• [What is required]
In the forum thread below about buying a 5D Mk II, what does Flake say the postcode on the shop's web site shows on Google Earth?

#### Document passage ####

# 5D Mk II advice



## Jorgen (Mar 15, 2011)

Hi!
This is my first post in here and I just want to say I love this site.

Well my question is if someone had experience from this internetshop "Layland Electronic". https://www .laylandelectronic.com/index.php?route=product/search&keyword=Canon EOS 5D Mark II Digital SLR camera Body only&az_refine=1
They sell 5D Mk II for 1300 Euros and that is almost half price compare to Sweden, normally when something is so cheap then its something wrong. However this site is from UK and I dont know if it is a normal UK price. Normally I should wait until next FF camera is coming but I need it this summer so if this price is correct then I will order it.

I also want to send my sincere condolences to the people of Japan.

Best regards 
Jorgen

_BVUKICH ~ I intentionally broke your link so they don't gain pagerank or traffic from this site._


----------



## bvukich (Mar 15, 2011)

1300 Euros is almost certainly below cost. It has to be a scam.


----------



## Flake (Mar 15, 2011)

It's always suspicious when someone can't spell the name of the town they're operating in (Leyland), however they do have an address on the web site and the postcode on Google Earth is an industrial estate. They have a phone number and they are not a major long drive from Manchester Airport so give them a ring and ask if you can collect the camera in person, if they refuse then it's probably a scam, but if they accept then there's a good chance it might be genuine.

#### Supplied material ####

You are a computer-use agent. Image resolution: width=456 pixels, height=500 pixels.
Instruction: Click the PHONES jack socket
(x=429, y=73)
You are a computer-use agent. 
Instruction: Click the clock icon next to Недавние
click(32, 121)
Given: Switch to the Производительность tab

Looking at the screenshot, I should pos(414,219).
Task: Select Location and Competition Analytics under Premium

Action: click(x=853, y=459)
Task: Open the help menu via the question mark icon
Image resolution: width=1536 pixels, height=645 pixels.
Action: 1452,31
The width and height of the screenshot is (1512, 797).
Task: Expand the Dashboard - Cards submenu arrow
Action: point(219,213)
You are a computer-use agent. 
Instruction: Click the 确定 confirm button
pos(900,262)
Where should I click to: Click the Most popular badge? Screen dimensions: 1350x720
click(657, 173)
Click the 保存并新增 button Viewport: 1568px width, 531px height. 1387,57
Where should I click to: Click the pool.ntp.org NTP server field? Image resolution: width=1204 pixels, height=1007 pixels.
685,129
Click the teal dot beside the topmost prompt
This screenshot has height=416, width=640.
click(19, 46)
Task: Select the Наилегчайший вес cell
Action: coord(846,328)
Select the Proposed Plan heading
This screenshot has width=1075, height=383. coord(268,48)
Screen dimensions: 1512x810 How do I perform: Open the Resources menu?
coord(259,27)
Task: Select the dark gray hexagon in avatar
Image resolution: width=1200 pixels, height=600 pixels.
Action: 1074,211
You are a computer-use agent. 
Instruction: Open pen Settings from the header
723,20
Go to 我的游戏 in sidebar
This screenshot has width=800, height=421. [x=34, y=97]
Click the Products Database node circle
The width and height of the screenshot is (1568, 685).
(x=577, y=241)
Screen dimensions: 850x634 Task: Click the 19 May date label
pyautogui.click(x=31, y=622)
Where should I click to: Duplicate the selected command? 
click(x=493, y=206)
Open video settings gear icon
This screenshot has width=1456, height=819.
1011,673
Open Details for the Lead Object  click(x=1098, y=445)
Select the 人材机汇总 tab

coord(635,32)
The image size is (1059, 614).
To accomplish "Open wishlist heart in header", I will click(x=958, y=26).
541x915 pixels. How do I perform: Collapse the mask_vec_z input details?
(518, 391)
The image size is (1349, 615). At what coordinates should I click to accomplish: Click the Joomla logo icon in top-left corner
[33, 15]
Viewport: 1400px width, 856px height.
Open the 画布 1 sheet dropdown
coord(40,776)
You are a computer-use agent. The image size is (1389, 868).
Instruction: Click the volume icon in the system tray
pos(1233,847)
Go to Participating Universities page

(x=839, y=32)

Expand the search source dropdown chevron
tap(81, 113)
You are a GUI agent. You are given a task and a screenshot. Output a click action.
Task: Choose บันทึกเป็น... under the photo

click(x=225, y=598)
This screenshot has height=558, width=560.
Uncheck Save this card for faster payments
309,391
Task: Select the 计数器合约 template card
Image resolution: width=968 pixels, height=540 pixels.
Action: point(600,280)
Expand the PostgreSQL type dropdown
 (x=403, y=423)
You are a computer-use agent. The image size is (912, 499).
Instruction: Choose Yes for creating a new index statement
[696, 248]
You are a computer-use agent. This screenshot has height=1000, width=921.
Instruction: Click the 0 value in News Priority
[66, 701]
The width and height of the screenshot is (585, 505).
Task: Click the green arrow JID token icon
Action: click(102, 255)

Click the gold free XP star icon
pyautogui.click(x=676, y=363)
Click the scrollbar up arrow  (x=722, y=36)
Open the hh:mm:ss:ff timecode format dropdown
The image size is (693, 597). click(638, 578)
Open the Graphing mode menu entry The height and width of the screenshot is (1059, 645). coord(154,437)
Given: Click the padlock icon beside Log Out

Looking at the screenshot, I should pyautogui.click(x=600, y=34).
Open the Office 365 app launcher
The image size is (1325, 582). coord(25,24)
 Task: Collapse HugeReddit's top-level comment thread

####

• [The solution]
An industrial estate.